◆ DOCUMENT PASSAGE ◆
USC II Calibration Software and Personalised Calibration
I would not normally dedicate a full section to companion software when reviewing a wired headphone — software comes
and goes, apps get abandoned, and a headphone should stand on its own. But the USC II tool that ships with the X1 is a
genuinely interesting tool to use and, since the headphone comes with a calibration file, it is worth applying that
factory-measured calibration and listening to how it sounds.

But for me, it was a fun way to spend a few hours listening to how some of my favourite recordings sounded in various ‘profiles’ that a Producer or Mixer might use. For example, switching to various spatial profiles. Here is a short video showing some of the options available:
The fact that the calibration file is a compensation file for your specific unit is something that you rarely see. This matters in practice: driver variation within a production run is real, and correcting for it at the individual unit level is a great value-add.

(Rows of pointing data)
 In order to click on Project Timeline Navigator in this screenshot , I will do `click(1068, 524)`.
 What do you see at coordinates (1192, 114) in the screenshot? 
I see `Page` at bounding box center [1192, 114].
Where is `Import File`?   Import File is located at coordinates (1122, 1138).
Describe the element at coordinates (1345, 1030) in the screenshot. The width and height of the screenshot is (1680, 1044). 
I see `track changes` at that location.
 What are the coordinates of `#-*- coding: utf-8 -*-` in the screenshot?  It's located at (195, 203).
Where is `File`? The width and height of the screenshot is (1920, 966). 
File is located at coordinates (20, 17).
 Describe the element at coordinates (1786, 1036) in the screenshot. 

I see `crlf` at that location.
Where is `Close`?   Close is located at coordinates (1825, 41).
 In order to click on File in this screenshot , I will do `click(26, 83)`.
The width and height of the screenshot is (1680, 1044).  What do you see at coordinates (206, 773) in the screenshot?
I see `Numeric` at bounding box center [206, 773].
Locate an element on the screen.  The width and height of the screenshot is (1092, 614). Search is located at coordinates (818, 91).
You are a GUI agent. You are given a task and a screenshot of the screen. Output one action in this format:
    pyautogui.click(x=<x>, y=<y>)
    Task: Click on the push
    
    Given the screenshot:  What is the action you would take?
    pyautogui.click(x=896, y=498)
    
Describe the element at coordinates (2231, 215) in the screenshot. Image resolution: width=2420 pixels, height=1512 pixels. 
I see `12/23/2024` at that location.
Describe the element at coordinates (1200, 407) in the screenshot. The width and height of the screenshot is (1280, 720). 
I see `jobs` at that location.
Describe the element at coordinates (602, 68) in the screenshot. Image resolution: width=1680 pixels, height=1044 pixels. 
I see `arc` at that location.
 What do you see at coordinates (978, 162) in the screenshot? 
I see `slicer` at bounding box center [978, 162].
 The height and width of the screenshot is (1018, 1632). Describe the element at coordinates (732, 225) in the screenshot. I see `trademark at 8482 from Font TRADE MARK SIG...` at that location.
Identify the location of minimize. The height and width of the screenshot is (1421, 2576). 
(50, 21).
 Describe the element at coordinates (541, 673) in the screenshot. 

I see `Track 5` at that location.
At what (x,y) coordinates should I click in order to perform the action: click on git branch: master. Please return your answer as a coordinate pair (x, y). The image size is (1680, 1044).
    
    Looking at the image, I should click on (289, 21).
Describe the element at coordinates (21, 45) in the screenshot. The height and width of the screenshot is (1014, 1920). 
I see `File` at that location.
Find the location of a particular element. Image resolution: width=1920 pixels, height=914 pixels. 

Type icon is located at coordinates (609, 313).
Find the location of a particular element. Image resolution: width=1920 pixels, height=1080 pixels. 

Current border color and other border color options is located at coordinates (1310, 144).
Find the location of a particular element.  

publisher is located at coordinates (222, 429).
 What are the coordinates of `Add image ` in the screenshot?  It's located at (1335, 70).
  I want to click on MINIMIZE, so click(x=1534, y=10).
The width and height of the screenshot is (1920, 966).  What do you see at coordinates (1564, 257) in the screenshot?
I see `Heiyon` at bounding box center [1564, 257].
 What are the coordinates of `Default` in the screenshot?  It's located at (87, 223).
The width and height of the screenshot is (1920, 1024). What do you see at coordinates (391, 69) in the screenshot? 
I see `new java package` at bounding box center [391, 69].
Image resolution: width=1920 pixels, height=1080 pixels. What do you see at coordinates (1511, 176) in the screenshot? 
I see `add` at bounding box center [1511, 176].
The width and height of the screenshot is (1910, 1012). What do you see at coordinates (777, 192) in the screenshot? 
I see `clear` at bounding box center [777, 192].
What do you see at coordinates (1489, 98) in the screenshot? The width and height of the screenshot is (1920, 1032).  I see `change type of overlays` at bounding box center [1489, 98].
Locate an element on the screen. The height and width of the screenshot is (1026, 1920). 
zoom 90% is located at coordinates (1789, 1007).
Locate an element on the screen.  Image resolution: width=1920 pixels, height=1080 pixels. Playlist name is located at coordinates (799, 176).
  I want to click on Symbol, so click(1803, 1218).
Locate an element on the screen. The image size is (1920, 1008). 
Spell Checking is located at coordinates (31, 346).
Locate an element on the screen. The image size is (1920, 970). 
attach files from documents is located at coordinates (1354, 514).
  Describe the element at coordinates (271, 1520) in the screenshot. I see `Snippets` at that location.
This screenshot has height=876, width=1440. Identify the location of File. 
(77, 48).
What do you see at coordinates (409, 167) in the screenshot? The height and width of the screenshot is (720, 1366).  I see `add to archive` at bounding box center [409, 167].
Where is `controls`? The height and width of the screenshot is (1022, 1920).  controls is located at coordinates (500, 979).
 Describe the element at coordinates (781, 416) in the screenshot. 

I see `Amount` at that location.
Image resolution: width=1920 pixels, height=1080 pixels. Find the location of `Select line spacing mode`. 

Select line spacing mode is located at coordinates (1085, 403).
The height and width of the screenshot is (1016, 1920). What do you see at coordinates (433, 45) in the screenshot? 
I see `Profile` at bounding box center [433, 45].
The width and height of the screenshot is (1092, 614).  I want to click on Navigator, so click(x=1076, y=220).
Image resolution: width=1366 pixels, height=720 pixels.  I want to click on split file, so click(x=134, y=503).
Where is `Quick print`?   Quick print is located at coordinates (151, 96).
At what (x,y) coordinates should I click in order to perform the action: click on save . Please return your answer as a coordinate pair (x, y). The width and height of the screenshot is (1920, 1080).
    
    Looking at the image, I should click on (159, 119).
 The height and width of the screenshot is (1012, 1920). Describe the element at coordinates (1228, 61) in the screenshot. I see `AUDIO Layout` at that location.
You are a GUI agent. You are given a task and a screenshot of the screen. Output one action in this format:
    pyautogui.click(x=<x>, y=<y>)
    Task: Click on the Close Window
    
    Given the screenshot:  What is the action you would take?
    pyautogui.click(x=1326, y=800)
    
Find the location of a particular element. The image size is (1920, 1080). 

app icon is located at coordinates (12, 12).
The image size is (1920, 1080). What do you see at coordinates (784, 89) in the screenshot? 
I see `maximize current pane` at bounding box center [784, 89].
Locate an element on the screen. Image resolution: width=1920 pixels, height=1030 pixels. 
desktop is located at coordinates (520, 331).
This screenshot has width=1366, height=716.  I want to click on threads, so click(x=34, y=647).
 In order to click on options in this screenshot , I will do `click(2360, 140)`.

◆ SHORT PROBLEM 1 ◆
Answer these from the headphone review:
(a) What is the name of the tool that ships with the X1?
(b) What does the review say the calibration file compensates for?
(c) What kind of variation does the review call real within a production run?
◆ SHORT PROBLEM 2 ◆
Set down the text of the headphone review starting at "USC II Calibration" and ending at "how it sounds.".
◆ SHORT PROBLEM 3 ◆
Please translate this sentence from the headphone review into Spanish: "The fact that the calibration file is a compensation file for your specific unit is something that you rarely see."
The data has no connection to the headphone review.

◆ FINISHED ANSWER 1 ◆
(a) USC II
(b) Your specific unit
(c) Driver variation

◆ FINISHED ANSWER 2 ◆
USC II Calibration Software and Personalised Calibration
I would not normally dedicate a full section to companion software when reviewing a wired headphone — software comes
and goes, apps get abandoned, and a headphone should stand on its own. But the USC II tool that ships with the X1 is a
genuinely interesting tool to use and, since the headphone comes with a calibration file, it is worth applying that
factory-measured calibration and listening to how it sounds.

◆ FINISHED ANSWER 3 ◆
El hecho de que el archivo de calibración sea un archivo de compensación para tu unidad específica es algo que rara vez se ve.